» 选定文本
--*--

640层螺旋CT冠脉成像对心肌桥-壁冠状动脉的形态学量化评价及粥样硬化相关性分析

Quantitative evaluation of morphological characteristics and their correlation with atherosclerosis of the myocardial bridge-mural coronary artery by 640 multi-detector spiral CT

  • 摘要:
    目的 利用640层螺旋CT冠状动脉成像对心肌桥-壁冠状动脉(MB-MCA)的形态学特征行定量分析,并探讨其与粥样硬化的关系。
    方法 收集行冠状动脉成像的186例疑似冠心病患者的影像资料进行分析,若MB-MCA的诊断成立,描述MB-MCA的分布和分型,并在心脏收缩期和舒张期分别记录位于左前降支2段(LAD2)的MB-MCA的厚度以及血管直径,计算其在收缩期及舒张期的变化情况;同时分析MB-MCA粥样斑块情况。
    结果 186例患者中56例(70段)存在MB-MCA,其中48段(68.6%)位于LAD2;70段MB-MCA中浅表型有44段(62.9%),深厚型有26段(37.1%)。位于LAD2的MB-MCA厚度和直径在心脏收缩期和舒张期差异均有明显变化,差异具有统计学意义(t=2.84、3.38,P均 < 0.05);43段位于LAD2的纳入分析的MB-MCA中有28段(65.1%)为Ⅱ级狭窄。70段MB-MCA中共48段(68.6%)存在粥样斑块,其中近侧者42段(87.5%),明显高于远侧者6段(12.5%),两者之间的差异有统计学意义(t=3.12,P < 0.05)。

--*--

» 所列条目
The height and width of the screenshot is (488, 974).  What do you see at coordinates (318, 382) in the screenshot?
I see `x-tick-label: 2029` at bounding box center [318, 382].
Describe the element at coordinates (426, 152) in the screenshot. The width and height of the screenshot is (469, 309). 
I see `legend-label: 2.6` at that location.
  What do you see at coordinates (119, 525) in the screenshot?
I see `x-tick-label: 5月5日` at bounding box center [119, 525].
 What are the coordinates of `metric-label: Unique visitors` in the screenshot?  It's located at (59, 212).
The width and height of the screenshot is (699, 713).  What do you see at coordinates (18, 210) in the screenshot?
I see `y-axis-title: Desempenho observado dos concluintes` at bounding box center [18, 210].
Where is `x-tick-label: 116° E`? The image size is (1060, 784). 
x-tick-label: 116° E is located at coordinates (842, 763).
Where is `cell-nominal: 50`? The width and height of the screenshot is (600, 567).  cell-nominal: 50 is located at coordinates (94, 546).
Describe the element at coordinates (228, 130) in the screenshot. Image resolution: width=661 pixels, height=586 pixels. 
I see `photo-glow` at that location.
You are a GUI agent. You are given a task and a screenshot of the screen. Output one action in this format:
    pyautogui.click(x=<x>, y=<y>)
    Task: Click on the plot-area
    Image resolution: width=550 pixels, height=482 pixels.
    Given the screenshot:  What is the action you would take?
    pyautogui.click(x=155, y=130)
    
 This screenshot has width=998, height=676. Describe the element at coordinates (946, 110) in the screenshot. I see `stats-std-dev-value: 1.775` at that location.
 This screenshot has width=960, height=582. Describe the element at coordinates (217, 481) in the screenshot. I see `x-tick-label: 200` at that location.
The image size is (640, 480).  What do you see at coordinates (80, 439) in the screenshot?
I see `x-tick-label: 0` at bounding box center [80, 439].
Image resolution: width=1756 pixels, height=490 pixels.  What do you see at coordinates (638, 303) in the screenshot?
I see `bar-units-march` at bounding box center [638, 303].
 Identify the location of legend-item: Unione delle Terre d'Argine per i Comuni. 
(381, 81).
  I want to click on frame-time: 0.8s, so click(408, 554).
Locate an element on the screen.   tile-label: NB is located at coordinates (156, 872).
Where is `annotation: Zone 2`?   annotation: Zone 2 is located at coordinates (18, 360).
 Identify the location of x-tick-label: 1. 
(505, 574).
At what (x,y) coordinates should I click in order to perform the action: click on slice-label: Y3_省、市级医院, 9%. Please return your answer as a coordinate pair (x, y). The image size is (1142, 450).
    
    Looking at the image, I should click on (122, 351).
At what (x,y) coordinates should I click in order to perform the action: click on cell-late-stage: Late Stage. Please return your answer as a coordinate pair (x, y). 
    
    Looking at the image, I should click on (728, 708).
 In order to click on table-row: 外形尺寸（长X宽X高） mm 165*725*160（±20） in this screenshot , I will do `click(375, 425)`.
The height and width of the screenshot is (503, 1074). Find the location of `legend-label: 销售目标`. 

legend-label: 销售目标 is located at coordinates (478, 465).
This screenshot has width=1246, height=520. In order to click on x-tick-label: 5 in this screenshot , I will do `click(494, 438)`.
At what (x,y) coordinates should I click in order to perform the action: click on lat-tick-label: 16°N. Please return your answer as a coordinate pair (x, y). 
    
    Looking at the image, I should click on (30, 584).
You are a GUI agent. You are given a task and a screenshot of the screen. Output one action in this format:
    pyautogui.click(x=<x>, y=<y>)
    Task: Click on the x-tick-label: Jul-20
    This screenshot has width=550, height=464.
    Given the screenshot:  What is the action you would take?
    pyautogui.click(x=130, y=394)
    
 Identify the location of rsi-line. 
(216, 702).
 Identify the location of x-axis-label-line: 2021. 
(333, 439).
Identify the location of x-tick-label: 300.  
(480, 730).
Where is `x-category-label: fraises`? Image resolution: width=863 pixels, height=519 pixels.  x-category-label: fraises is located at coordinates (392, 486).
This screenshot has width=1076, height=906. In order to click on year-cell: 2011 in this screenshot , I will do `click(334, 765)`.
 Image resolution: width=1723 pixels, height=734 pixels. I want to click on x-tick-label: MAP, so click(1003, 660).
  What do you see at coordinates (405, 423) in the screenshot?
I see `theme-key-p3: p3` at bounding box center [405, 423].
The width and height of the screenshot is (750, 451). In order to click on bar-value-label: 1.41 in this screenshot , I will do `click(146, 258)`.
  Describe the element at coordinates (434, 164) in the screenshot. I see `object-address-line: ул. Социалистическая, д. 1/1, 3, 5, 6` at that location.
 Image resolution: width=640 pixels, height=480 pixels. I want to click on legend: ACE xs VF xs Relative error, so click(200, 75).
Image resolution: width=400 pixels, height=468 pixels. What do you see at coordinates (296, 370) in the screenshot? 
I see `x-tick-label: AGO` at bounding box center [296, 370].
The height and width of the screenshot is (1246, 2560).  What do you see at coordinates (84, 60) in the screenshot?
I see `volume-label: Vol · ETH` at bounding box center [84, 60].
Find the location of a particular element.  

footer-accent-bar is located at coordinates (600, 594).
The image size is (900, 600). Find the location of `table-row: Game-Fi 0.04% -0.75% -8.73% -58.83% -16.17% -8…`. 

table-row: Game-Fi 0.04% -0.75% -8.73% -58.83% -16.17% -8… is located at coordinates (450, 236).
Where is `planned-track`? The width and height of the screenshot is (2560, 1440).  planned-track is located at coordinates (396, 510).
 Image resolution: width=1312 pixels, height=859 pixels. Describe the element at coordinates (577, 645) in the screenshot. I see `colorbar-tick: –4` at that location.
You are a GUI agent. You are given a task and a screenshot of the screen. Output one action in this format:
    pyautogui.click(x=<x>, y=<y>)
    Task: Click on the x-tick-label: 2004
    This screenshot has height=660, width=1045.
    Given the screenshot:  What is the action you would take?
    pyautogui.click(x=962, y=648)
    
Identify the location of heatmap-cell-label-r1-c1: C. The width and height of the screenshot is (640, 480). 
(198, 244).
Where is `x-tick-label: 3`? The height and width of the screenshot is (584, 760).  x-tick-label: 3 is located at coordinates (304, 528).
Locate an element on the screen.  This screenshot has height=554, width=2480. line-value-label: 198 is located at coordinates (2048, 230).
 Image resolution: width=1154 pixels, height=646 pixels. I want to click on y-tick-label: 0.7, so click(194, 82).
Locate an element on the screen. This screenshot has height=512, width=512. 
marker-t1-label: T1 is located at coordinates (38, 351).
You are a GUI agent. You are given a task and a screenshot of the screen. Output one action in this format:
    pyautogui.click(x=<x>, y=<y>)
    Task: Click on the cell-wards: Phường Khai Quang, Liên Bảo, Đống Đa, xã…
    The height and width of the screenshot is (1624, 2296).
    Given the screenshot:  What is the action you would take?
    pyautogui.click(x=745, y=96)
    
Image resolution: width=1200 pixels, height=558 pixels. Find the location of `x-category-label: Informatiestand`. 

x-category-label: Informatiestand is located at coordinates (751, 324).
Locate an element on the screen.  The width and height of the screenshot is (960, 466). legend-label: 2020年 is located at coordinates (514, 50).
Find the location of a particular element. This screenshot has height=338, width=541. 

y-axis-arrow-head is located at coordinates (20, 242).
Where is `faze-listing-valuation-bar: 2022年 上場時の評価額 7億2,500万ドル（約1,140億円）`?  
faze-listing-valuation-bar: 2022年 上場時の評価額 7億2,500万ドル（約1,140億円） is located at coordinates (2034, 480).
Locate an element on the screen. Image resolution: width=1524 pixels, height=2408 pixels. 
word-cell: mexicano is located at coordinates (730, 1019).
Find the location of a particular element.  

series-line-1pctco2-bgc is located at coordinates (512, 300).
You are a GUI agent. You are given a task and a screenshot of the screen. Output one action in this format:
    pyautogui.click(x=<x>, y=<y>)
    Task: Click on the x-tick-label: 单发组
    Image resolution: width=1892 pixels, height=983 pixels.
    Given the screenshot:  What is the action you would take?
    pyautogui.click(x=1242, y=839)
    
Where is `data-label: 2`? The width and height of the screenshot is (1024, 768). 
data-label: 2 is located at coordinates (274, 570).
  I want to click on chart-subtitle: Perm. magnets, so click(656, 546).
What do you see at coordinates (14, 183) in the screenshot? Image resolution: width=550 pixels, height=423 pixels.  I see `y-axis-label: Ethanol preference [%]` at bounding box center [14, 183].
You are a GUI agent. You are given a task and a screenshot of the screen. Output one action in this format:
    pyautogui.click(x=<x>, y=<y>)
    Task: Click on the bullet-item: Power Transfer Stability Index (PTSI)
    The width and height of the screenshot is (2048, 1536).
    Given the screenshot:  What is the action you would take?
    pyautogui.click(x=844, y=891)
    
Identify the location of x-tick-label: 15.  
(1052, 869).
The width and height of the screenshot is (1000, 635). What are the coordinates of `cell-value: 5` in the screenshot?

--*--

» 任务
在这篇关于心肌桥-壁冠状动脉的摘要中,为什么要在心脏收缩期和舒张期分别记录位于LAD2的MB-MCA的厚度和血管直径?请用一到三句话回答。 完成任务无需参考上述条目。

» 书面回答
分别记录两个时期的数据,是为了计算LAD2处MB-MCA的厚度和血管直径在收缩期与舒张期之间的变化情况。